We’ve abandoned the fire to sit by the lake, watching as the June full moon makes its way across the universe and the mountains reflecting in the mirror-like lake surface become shadows against the bright night sky. Jasper National Park is one of the largest Dark Sky reserves in the world, so there is nothing between us and the stars.
It feels magic.
The night is cold, but the body heat from our back-to-back cuddle huddle is keeping me warm enough. It’s only been a month, but already these people who share my home, my work, my laughter and my Game of Thrones obsession feel like family.
Our newest member plays slow, soulful songs on his acoustic guitar and the rest of us have fallen into an appreciative silence after finally controlling the giggle fit that was the undignified way we dealt with the pure shock that one of us had this much talent. To be honest, these kid has a voice to rival Bieber.

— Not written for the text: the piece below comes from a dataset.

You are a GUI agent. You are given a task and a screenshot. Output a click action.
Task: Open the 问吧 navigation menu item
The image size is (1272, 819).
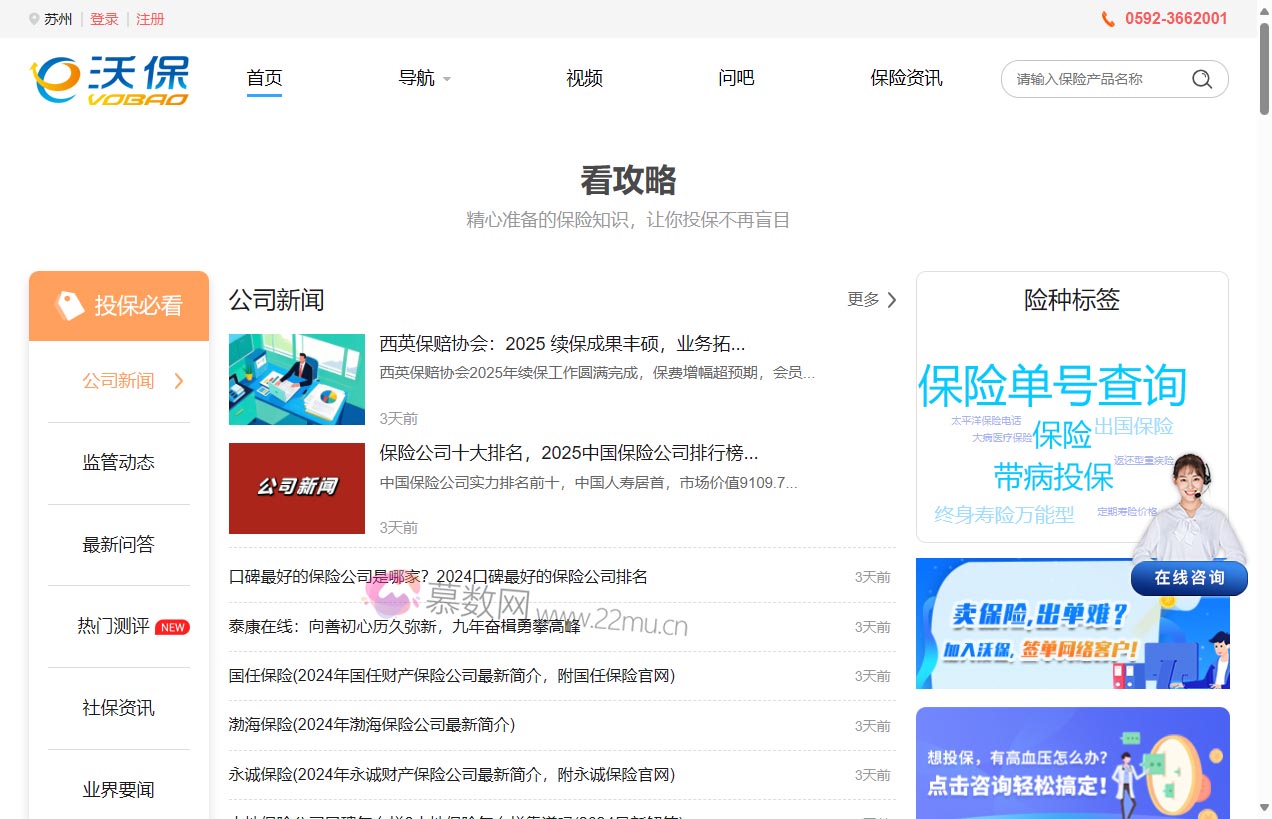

Maybe it is magic. For the first time in what feels like a long time, past demons don’t matter.Thoughts I’ve been processing for months subside. They might be back tomorrow, but right now a little voice tells me if I made it here, then everything must be ok.
One of the group breaks our silence.
“Can I just say, when I’m 60, it’s going to be memories of moments like this that will make me so happy. You’re all pretty swell.”
Usually, I’d tease the hell out of him for being so cheese. But right now all I can think is how I couldn’t agree more.